We peek inside the five-mile tunnel they finished drilling 10 years ago. But it's just a tunnel; not much to see. Yucca Mountain has been under development for more than three decades. If it ever opens -- and that won't be until 2017, at the earliest -- 77,000 tons of nuclear waste will one day travel through this tunnel to their final resting places 1,000 feet below the ridgeline of the Mountain. But that's a big if. Construction has been stalled since 1997, pending regulatory approval. The outlook is bleak.

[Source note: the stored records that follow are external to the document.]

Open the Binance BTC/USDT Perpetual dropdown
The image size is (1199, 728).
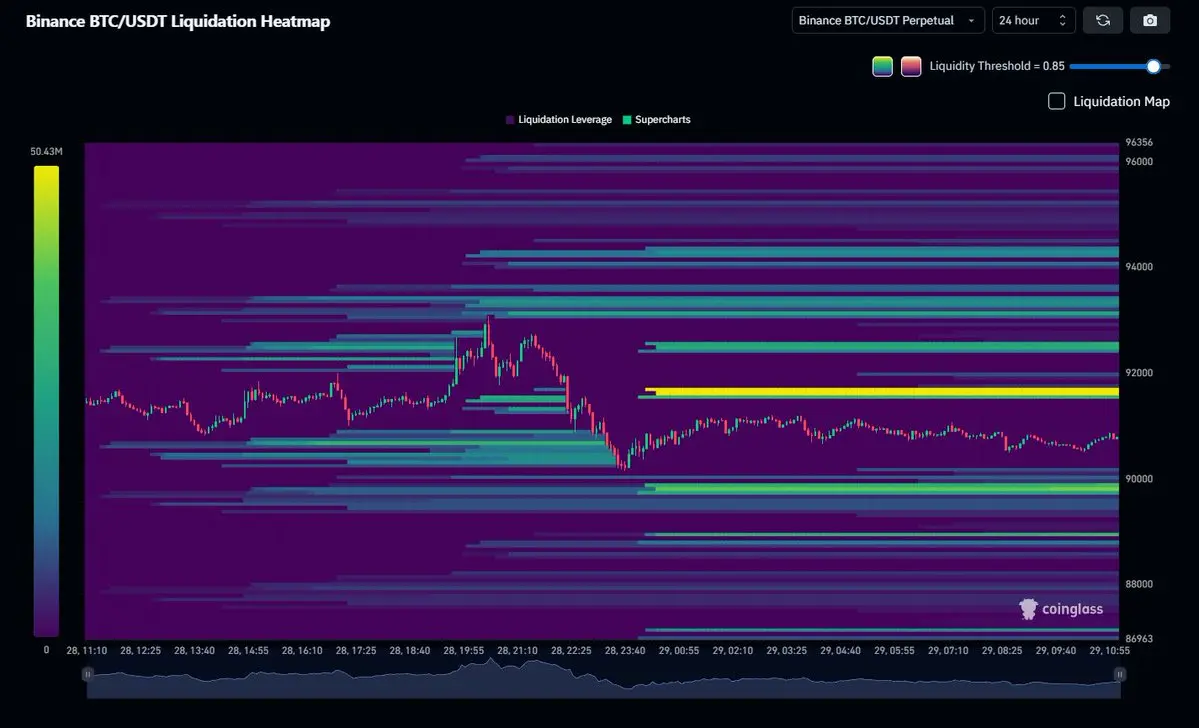[887, 21]
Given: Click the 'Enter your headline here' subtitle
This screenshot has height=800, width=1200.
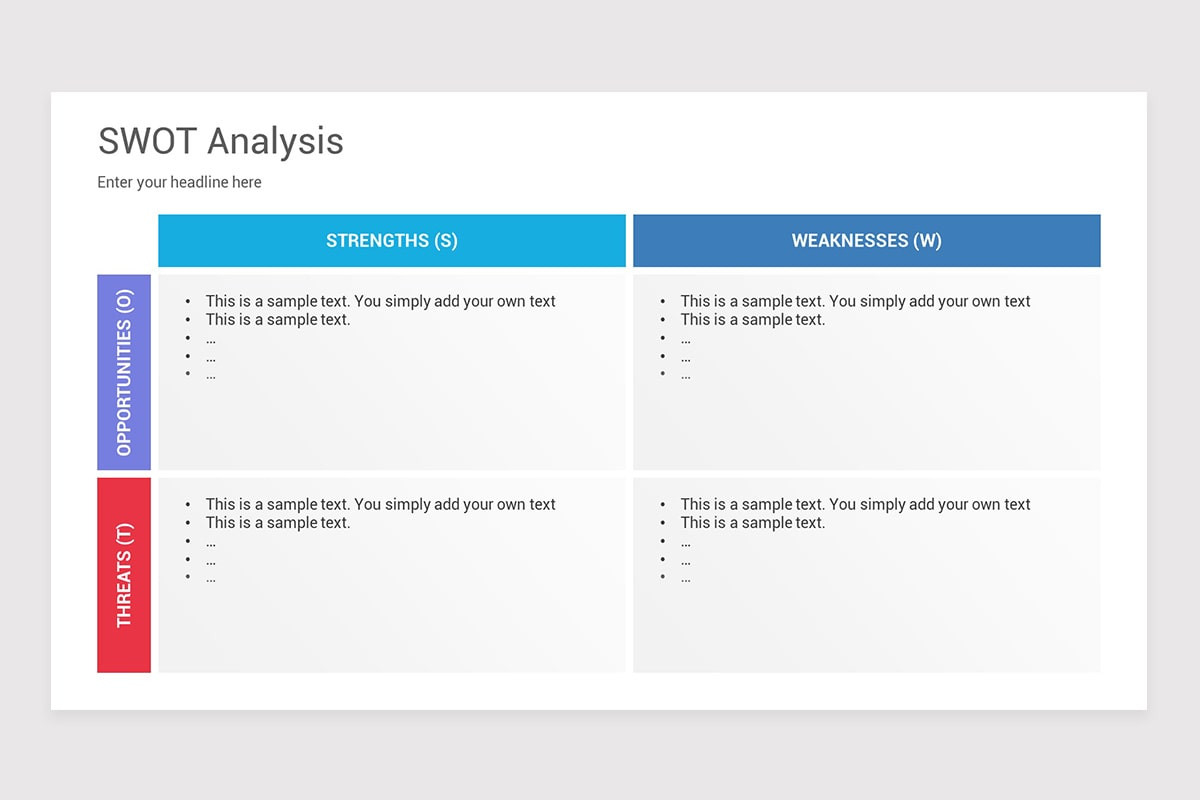Looking at the screenshot, I should pyautogui.click(x=179, y=182).
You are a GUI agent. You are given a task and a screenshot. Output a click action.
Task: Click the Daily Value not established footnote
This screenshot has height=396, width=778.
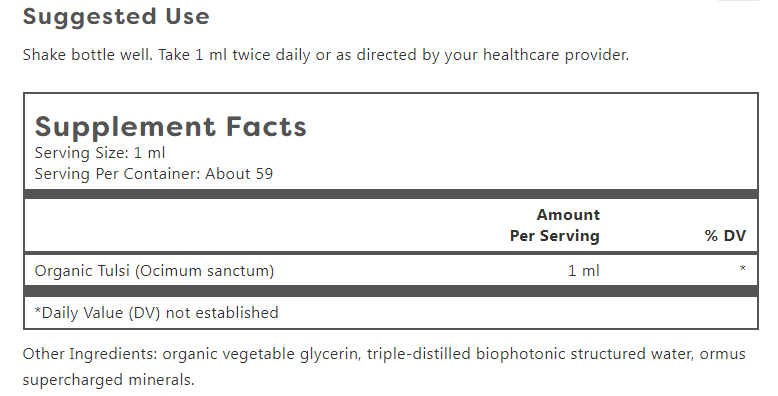(156, 313)
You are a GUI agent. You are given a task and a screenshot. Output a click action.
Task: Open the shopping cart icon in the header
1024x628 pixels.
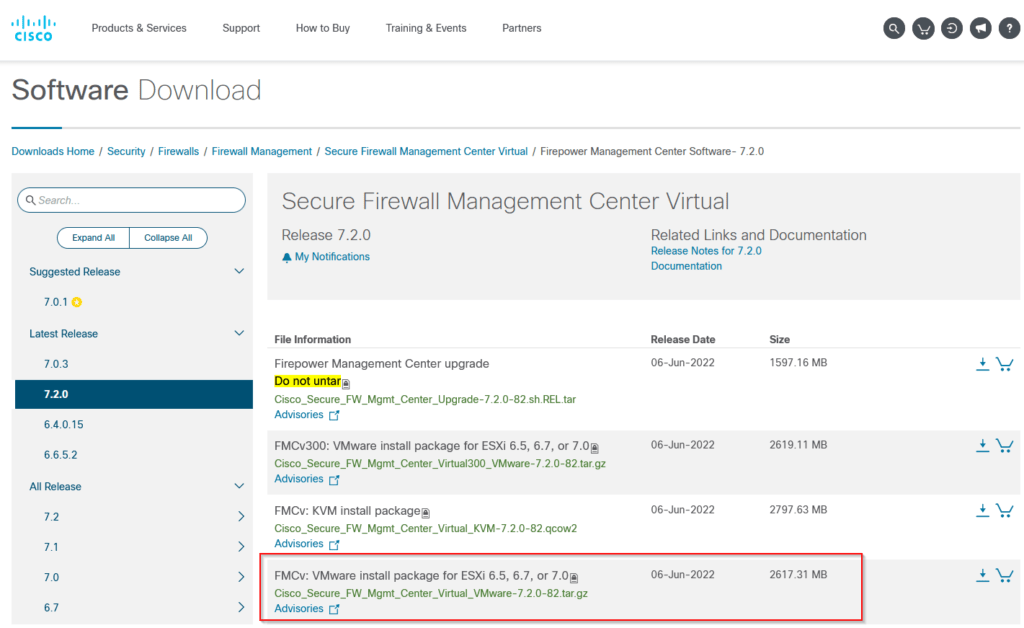tap(922, 28)
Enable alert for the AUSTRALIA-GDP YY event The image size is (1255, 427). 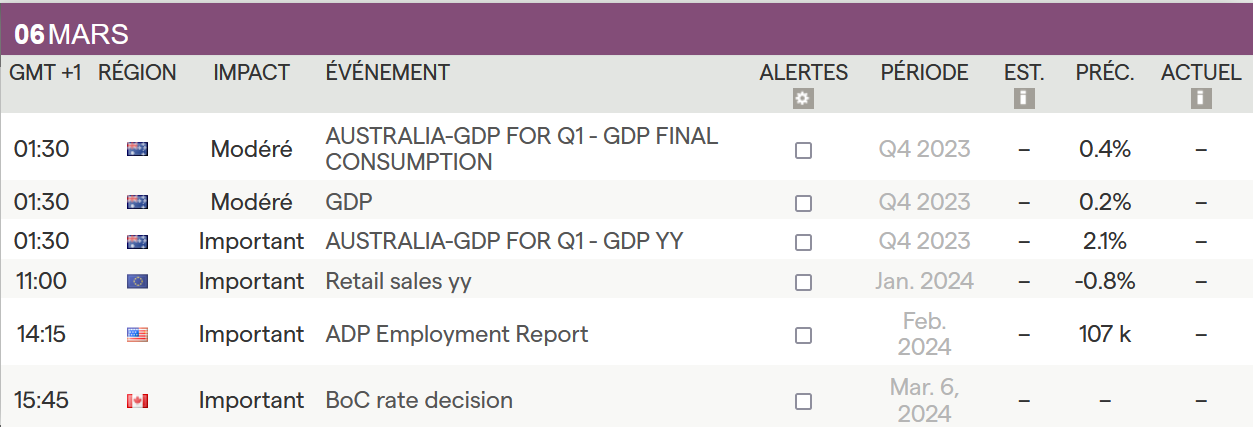point(803,242)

The highlight of the trip is the visit to the top of Yucca Mountain. Up a steep and winding gravel road, really just a shaving on the crust of the mountain. The driver struggling to stay on course. Some slippage in the steepest parts. No guard rails, of course. Help me remember: Did the safety officer cover situations in which the tour bus goes tumbling into the abyss?

Death Valley views

Finally, we arrive. Very windy at the top. Desolate and strange. Big views west across the desert floor to California and Death Valley. We all stand around for a few minutes, contemplating eternity, or at least the next 10,000 years. This place was chosen as our nation's nuclear waste repository in large part because no one lives anywhere near here, and likely no one ever will; this place will never change. Freaky thought. Then it's time to go.

The conversation among the engineers on the long ride back to town turns to water, of all things. There's not nearly enough of it in Las Vegas. But there are all kinds of crazy of schemes floating around. Schemes that to their ears have even less chance of ever being realized than Yucca Mountain does.

"There's a group of people saying you could build a pipeline from rural Nevada north of Las Vegas to the California coast, about 230 miles," says Richard Tosetti. "Pump in the saltwater, build a nuclear plant, desalinate the water while you cool it at the plant and then pump that fresh water to Vegas. There's a group out there putting together a plan!"

Tosetti's laughing hard now, and so is Voegele. These two, jaded from long experience, know what its like to confront horrendous engineering and regulatory obstacles for decades; they have a pretty good idea what the proponents of this crazy water project are up against. "I'll tell you," says Tosetti, once he finally stops laughing. "I'll take my chances on this job."